The task: Rewrite the stretch of data from the line containing "the word KAPPA" through the line containing "This screenshot has height=560, width=361. click(x=42, y=38)", putting "upright line" wherever "vertical line" appears and leaving everything else unchanged.

(Stored data)
↓

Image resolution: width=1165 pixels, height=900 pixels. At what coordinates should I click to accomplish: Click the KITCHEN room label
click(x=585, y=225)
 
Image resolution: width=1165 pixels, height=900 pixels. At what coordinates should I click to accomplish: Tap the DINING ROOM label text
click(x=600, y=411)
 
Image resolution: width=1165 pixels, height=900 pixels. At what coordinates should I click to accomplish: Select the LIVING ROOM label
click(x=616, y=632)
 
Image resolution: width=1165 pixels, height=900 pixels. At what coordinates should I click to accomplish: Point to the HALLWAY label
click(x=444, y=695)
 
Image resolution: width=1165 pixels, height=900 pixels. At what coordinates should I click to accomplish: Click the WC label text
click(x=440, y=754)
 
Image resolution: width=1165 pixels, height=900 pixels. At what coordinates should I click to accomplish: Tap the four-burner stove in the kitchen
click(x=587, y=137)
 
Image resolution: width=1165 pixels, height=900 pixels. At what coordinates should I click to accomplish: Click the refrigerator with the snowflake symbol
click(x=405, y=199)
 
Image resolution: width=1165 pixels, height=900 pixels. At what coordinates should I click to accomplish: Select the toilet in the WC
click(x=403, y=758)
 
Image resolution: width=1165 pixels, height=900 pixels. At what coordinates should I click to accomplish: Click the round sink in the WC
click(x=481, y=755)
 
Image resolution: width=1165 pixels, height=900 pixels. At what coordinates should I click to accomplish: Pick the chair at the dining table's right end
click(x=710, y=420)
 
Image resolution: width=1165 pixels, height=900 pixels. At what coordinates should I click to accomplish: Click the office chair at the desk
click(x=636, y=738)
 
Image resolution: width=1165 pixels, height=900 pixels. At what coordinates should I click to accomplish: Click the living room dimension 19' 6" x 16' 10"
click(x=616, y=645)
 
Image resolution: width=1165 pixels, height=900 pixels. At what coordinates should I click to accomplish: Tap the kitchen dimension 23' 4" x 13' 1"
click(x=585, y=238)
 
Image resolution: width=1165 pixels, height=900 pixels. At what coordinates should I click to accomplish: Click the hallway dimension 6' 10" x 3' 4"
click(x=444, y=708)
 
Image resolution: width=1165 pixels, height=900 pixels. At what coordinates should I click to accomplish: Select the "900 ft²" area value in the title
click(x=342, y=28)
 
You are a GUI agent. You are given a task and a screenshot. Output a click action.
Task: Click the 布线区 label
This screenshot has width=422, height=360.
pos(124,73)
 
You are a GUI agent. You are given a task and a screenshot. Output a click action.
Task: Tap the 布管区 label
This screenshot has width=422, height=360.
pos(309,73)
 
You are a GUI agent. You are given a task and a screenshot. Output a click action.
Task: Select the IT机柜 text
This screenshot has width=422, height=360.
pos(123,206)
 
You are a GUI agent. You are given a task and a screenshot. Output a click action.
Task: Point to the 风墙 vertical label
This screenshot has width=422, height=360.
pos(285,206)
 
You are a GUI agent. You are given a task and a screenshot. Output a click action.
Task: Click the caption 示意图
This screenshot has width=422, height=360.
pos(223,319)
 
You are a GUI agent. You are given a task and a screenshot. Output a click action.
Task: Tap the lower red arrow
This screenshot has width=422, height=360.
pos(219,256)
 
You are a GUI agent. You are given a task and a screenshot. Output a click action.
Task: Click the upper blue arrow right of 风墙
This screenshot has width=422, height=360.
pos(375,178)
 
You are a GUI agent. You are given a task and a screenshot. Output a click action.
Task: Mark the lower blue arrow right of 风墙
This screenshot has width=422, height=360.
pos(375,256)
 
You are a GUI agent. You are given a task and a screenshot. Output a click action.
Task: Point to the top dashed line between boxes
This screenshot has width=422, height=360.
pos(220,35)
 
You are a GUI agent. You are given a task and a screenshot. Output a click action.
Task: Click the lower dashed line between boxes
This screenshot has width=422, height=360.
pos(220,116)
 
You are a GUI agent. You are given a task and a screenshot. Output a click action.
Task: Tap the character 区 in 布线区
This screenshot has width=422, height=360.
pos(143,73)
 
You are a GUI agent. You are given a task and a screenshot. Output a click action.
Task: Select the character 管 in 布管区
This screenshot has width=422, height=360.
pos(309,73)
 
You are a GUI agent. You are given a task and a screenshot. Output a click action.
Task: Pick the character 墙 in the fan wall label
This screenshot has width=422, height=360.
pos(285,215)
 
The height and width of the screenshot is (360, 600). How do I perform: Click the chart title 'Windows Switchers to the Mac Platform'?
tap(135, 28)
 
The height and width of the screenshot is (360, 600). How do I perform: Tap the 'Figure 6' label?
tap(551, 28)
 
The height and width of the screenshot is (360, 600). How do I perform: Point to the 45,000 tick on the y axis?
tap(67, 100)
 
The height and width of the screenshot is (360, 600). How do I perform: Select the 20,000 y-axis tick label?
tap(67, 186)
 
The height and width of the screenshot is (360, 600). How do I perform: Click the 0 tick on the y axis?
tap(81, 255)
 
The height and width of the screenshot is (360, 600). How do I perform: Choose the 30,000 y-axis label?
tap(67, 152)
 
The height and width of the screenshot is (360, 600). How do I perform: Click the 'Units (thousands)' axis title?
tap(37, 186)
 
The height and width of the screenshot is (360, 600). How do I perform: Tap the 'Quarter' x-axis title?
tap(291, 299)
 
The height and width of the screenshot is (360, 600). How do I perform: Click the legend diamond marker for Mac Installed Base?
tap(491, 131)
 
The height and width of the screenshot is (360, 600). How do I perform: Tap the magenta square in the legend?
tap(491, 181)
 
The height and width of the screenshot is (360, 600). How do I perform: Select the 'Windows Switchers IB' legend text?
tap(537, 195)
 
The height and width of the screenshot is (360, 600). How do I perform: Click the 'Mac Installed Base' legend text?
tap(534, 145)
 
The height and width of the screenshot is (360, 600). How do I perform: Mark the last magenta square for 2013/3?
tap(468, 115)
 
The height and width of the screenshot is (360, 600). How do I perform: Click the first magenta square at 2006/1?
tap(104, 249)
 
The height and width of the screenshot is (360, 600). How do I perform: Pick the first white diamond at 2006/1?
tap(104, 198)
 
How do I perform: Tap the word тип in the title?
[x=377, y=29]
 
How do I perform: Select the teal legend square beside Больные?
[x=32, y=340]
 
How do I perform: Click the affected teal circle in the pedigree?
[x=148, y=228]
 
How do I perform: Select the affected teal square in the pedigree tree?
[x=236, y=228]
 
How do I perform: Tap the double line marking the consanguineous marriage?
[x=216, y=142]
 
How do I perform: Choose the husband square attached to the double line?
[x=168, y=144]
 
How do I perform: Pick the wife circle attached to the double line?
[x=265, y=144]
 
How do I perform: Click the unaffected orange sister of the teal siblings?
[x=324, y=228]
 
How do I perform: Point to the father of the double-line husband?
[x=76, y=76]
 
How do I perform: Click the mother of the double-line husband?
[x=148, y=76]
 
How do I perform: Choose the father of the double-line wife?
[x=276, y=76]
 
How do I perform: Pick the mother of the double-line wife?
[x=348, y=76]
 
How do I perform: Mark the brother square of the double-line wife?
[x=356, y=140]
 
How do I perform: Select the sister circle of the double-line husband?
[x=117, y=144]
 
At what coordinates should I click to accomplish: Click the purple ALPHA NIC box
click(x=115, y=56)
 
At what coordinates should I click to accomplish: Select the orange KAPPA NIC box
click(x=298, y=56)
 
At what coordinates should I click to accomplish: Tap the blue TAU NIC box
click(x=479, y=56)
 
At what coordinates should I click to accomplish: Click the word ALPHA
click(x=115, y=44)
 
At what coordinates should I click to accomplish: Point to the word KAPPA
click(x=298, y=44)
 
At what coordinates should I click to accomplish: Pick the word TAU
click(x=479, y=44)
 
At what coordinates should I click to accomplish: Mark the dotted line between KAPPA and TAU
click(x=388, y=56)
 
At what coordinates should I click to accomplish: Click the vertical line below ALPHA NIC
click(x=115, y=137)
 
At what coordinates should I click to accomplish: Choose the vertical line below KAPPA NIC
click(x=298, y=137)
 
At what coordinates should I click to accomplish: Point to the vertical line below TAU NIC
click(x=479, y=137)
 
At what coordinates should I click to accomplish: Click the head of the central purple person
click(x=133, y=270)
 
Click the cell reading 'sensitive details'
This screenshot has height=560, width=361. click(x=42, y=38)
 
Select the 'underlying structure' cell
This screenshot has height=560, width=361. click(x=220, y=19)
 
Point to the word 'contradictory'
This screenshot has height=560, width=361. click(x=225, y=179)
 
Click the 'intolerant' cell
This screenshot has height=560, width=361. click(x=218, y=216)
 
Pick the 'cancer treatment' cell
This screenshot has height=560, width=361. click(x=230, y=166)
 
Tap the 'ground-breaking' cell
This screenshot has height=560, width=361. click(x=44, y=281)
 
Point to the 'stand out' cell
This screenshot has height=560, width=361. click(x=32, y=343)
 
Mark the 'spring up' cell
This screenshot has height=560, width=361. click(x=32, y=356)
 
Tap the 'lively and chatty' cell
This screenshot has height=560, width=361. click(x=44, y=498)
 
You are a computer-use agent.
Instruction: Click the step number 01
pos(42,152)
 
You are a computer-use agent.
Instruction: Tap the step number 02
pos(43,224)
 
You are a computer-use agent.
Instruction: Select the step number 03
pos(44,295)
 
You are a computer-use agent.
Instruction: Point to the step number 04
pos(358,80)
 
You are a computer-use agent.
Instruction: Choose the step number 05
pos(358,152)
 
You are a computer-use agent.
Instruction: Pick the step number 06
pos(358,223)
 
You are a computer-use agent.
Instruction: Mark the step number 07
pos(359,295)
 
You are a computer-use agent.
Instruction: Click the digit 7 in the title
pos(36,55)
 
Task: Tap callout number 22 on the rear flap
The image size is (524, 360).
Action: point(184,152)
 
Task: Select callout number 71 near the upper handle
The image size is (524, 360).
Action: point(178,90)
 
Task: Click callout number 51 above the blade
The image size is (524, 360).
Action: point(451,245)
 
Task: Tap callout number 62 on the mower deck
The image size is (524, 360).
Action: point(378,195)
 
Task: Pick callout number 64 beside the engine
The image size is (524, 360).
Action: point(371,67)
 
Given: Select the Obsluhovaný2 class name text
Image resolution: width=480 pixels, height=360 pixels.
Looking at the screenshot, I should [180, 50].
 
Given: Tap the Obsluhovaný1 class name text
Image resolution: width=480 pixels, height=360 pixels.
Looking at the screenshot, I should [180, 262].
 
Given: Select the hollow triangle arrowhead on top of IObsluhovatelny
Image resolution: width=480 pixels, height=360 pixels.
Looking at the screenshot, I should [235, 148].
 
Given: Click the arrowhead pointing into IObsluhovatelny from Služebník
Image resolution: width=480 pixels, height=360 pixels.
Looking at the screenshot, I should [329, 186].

↑

Task response:
At what coordinates should I click to accomplish: Point to the word KAPPA
click(x=298, y=44)
 
At what coordinates should I click to accomplish: Pick the word TAU
click(x=479, y=44)
 
At what coordinates should I click to accomplish: Mark the dotted line between KAPPA and TAU
click(x=388, y=56)
 
At what coordinates should I click to accomplish: Click the upright line below ALPHA NIC
click(x=115, y=137)
 
At what coordinates should I click to accomplish: Choose the upright line below KAPPA NIC
click(x=298, y=137)
 
At what coordinates should I click to accomplish: Point to the upright line below TAU NIC
click(x=479, y=137)
 
At what coordinates should I click to accomplish: Click the head of the central purple person
click(x=133, y=270)
 
Click the cell reading 'sensitive details'
This screenshot has height=560, width=361. click(x=42, y=38)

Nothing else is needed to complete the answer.